**ABOUT THIS TASK**
Gather all lines with "cell" from the records.

**DATASET RECORDS**
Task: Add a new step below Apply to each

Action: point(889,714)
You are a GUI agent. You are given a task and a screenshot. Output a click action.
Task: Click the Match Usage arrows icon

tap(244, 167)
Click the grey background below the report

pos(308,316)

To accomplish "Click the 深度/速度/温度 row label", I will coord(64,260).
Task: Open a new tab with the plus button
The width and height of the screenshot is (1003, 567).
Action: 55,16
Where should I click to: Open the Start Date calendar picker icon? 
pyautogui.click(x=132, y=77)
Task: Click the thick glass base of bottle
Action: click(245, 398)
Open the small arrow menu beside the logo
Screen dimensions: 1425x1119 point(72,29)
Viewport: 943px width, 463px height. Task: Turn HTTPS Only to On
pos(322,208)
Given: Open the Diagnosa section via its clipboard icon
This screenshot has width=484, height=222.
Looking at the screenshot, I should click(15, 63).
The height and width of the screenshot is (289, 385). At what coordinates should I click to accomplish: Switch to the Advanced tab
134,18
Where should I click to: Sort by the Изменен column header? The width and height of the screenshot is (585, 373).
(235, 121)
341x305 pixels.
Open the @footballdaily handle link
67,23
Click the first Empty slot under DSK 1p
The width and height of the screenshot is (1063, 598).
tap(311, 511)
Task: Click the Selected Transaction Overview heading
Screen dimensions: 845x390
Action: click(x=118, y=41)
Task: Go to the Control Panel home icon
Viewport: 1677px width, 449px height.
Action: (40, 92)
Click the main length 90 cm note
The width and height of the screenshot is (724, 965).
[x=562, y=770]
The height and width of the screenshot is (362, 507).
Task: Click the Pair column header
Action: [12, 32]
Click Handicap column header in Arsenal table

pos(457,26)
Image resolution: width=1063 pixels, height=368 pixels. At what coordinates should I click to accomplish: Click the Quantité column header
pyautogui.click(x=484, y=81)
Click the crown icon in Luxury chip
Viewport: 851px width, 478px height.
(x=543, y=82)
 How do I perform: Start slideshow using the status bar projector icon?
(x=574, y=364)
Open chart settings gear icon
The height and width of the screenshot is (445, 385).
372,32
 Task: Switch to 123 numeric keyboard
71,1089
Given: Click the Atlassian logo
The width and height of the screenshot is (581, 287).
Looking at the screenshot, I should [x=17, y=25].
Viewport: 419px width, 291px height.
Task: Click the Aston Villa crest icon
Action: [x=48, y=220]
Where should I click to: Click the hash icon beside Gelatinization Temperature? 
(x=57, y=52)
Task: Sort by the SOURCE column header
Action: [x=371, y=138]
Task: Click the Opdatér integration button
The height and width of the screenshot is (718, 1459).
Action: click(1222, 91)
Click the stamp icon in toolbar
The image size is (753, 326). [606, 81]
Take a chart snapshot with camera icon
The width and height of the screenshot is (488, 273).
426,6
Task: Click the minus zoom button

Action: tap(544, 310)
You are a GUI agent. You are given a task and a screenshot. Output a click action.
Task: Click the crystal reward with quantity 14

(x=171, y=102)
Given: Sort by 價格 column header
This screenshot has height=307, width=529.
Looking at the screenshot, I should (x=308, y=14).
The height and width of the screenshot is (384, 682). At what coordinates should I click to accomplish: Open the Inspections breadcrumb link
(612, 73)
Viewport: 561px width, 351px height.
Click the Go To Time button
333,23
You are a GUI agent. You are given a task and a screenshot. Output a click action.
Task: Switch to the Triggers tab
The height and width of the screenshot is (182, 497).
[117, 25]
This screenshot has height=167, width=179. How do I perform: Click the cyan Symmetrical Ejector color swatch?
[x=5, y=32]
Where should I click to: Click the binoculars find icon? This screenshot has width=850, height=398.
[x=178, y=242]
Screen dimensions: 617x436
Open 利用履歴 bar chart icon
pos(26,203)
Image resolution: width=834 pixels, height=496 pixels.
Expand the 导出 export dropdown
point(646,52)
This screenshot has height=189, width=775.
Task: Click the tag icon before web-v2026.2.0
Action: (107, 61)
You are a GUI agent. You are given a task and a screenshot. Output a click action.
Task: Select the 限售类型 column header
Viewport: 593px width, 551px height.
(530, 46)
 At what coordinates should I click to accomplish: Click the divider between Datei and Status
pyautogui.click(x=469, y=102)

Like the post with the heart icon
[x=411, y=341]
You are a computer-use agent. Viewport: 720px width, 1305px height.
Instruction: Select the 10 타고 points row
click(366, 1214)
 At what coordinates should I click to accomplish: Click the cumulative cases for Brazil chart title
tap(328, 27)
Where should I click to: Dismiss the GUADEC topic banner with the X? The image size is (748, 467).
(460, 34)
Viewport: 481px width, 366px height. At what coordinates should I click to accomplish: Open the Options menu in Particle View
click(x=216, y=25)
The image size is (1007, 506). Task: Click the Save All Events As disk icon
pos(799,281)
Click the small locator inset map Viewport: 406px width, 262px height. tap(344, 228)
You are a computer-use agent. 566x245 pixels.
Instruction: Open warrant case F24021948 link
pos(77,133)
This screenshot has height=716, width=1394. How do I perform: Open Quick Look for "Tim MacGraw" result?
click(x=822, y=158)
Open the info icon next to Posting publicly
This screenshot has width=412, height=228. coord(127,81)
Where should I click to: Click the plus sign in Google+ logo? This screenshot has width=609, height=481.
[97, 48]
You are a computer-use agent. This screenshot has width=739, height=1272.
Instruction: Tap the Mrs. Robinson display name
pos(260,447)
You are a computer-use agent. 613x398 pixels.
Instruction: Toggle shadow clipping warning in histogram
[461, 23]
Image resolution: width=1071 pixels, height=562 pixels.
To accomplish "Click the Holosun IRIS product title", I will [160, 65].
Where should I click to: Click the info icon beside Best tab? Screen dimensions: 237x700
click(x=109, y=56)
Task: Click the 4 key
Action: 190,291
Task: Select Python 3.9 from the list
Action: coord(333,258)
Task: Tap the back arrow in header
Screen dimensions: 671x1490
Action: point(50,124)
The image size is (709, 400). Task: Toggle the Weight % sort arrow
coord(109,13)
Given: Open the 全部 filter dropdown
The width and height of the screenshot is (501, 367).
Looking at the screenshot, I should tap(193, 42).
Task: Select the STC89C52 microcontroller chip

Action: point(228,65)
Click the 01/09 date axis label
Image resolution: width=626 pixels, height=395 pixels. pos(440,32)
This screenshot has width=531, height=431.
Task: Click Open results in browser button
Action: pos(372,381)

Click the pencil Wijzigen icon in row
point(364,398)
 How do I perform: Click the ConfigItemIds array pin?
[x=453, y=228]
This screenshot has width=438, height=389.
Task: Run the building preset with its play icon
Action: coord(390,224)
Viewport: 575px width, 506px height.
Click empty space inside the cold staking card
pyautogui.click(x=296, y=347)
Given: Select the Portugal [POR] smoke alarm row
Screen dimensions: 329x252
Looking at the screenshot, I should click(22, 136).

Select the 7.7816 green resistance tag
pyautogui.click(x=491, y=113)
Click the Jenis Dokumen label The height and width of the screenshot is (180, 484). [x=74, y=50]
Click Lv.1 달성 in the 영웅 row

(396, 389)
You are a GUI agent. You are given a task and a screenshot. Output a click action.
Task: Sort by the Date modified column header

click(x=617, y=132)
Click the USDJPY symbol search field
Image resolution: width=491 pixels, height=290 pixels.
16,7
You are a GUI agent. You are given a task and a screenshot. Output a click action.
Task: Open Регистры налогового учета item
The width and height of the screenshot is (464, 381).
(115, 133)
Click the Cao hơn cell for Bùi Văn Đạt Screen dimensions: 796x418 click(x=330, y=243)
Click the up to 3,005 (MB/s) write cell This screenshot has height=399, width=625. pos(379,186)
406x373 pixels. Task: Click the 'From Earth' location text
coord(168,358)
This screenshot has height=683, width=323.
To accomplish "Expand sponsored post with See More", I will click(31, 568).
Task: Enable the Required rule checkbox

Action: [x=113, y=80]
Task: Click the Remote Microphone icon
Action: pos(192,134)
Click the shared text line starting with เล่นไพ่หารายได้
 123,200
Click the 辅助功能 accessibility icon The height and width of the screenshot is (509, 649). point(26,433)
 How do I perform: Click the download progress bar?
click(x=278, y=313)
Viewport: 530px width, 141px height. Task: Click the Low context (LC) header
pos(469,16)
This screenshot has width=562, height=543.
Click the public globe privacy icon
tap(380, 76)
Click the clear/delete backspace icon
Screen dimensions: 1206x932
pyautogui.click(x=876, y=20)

**FINAL ANSWER**
Click the Cao hơn cell for Bùi Văn Đạt Screen dimensions: 796x418 click(x=330, y=243)
Click the up to 3,005 (MB/s) write cell This screenshot has height=399, width=625. pos(379,186)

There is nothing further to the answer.